## ACTIVITY:
Print out every record exactly as it appears.

## DATA:
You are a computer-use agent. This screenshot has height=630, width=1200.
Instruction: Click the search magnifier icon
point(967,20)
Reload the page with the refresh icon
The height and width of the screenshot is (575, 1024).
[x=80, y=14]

## FINISHED TASK:
You are a computer-use agent. This screenshot has height=630, width=1200.
Instruction: Click the search magnifier icon
point(967,20)
Reload the page with the refresh icon
The height and width of the screenshot is (575, 1024).
[x=80, y=14]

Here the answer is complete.